Selon le New-York Times, le patron d’Apple aurait contacté personnellement plusieurs membres du Sénat américain pour tenter d’empêcher l’introduction d’une législation qui affecterait l’entreprise qu’il dirige. 

Le New-York Times évoque spécifiquement un appel passé à Nancy Pelosi, la présidente de la Chambre des représentants, à laquelle Tim Cook aurait voulu faire part de ses inquiétudes concernant l’introduction d’une législation visant les GAFA. Selon le journal, le PDG d’Apple aurait affirmé que la législation affecterait l’innovation et les consommateurs.

Tim Cook aurait également passé un avertissement à plusieurs membres du Sénat américain, évoquant de nouveau le danger que pose une législation.

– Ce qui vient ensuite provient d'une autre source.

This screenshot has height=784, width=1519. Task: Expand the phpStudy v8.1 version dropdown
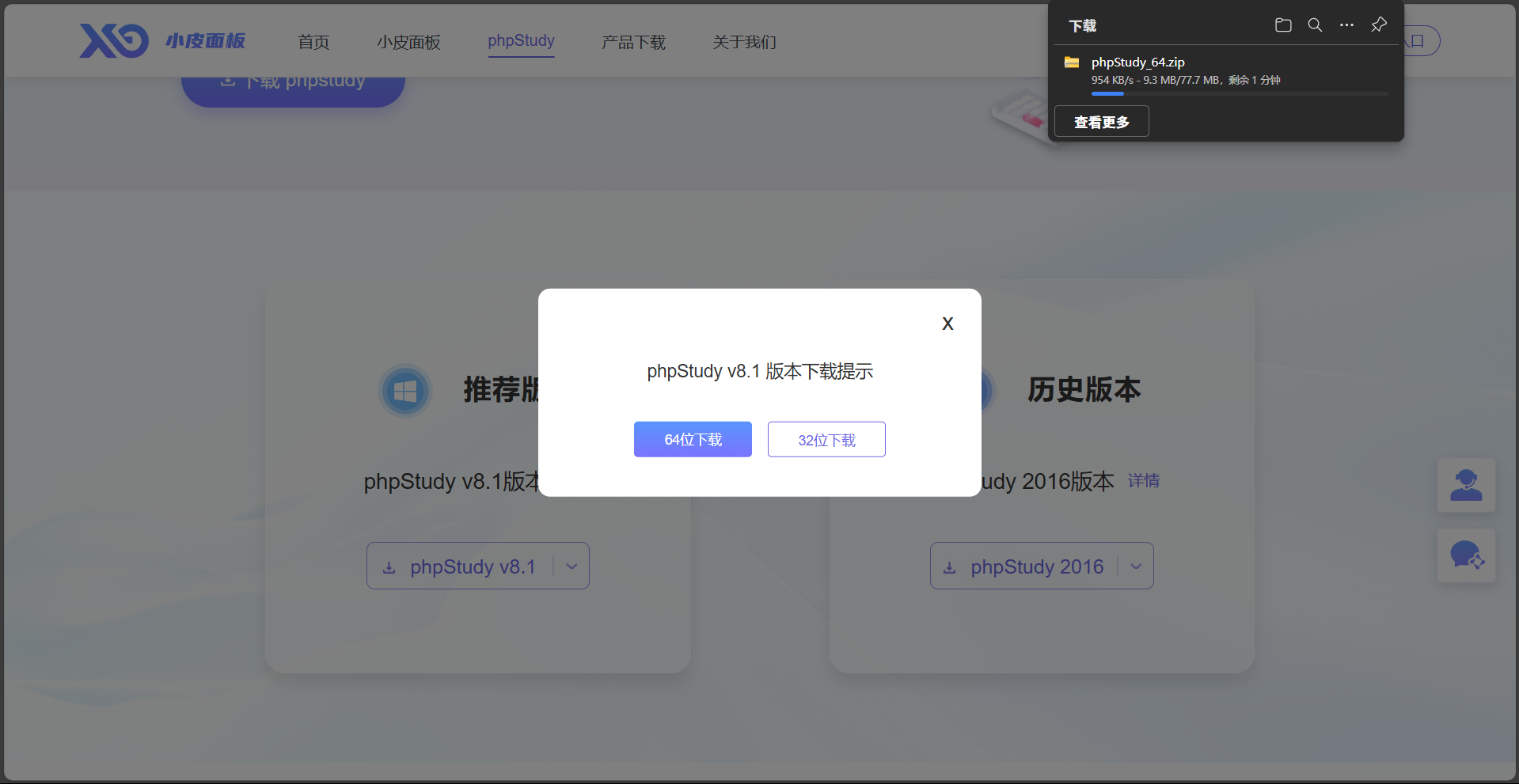click(x=572, y=566)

Apple n’est pas la seule entreprise visée par le Sénat : Amazon, Google et Facebook sont dans le même bateau. Le législateur américain s’interroge sur la situation de monopole de ces géants sur le marché et remettent en question le fait que certaines applications soient préinstallées sur des smartphones. Une stratégie qui ne laisserait que peu de marge de manœuvre aux startups pour s’imposer face à des multinationales, qui peuvent, dès le lancement d’une nouvelle application, s’emparer littéralement d’un nouveau marché et complètement déstabiliser leurs concurrents. La législation que le Sénat souhaite introduire viserait à s’assurer que ces géants n’utilisent par leur position dominante pour favoriser leurs propres services. Une situation vécue il y a quelques années par Microsoft, qui avait été contraint de proposer des alternatives à Internet Explorer sur ses machines en Europe, et qui s’est récemment reproduite avec Google, désormais lui aussi contraint de proposer des alternatives à Chrome sur smartphone, au démarrage de la machine.